CroNLP is a package used for extracting metadata from Croatian text. Currently it supports basic keyword extraction and summarization implemented using the TF-IDF algorithm.

🔵 This package is stable, but the algorithm may produce subpar results since it is still in development stages. Feel free to submit a merge request if you can improve upon any part ot the package. :) 🔵

Test application to check the algorithm results.

Installation

Installation is a two step process, and it does involve a bit of implementation on your side, but nothing complex.

Composer

As with any other composer package installation can be done by either running
composer require thewildhorse\cronlp
or by including the package in your composer.json file.

"require": { 
	... 
    "thewildhorse/cronlp": "dev-master"   
}
    

Dataset Adapter

The key part of this package is the dataset, without it the script can not function at all. This dataset can be found in vendor/thewildhorse/cronlp/data in a form of two database export files. Those two exports need to be imported into your database of choice. (or a caching engine if you need blazing fast performance)

The dataset contains two tables:

  • word_variations - Contains a map of Croatian word terms linked to their lemmas. (thanks to FFZG)
  • word_frequency - Document frequency map containing a amount of documents a lemma has been mentioned in. For the supplied datased we used 706134 Croatian online news articles. This table is a document frequency table in the terms of TFIDF algorithm.
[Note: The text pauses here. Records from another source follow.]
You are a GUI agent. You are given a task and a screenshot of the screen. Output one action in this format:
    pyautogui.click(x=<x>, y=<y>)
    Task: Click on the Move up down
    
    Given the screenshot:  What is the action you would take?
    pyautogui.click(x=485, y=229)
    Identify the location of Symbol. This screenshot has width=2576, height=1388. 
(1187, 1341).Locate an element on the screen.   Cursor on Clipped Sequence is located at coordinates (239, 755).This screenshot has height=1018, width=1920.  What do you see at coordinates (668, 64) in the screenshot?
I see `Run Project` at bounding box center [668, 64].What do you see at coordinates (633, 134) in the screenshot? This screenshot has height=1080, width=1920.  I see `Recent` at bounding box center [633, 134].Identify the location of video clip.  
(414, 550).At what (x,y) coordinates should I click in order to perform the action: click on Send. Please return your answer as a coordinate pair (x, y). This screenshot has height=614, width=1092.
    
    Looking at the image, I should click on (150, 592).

CroNLP utilizes a Dataset Adapter to get information from the dataset, this is done to ensure the versatility of the package. The sole purpose of the Dataset Adapter is to provide an interface to the two dataset tables. The Dataset Adapter is a class that implements IgorRinkovec\CroNLP\DatasetAdapters\AbstractDatasetAdapter abstract class. If you use the Laravel framework you can use the already implemented IgorRinkovec\CroNLP\DatasetAdapters\EloquentDatasetAdapter, if you use Doctrine or any other custom ORM, feel free to use it as a reference when implementing your own adapter. It is a pretty straight-forward process.

If you implement a DatasetAdapter for a popular ORM, feel free to contribute it to the project by sending a merge request.

Usage

After you implemented the adapter, the usage is straight-forward:

        $datasetAdapter = new EloquentDatasetAdapter(WordFrequency::class, WordVariation::class);
        $summarizer = new CroNLP($datasetAdapter);
        $summarizedText = $summarizer->summarize($content, $digestPercentage);
        $keywords = $summarizer->extractKeywords($content, $numOfKeywords);

First you have to construct a IgorRinkovec\CroNLP\CroNLP instance with a reference to your DatasetAdapter implementation object. CroNLP class exposes the following methods:

  • summarize($text, $percentageToCondense = 70) - Summarizes the supplied $text to a $percentageToCondense of its original size.
  • extractKeywords($text, $amount = 10) - Extracts the $amount of top ranking keywords in the supplied $text.

Future

  • Refactor the TextProcessorService to remove global variables and split it into several smaller services.
  • Cover the codebase with more unit tests.
  • Regenerate the dataset with a larger document database and try to clean up the results a bit more.
  • Implement a DoctrineDatasetAdapter.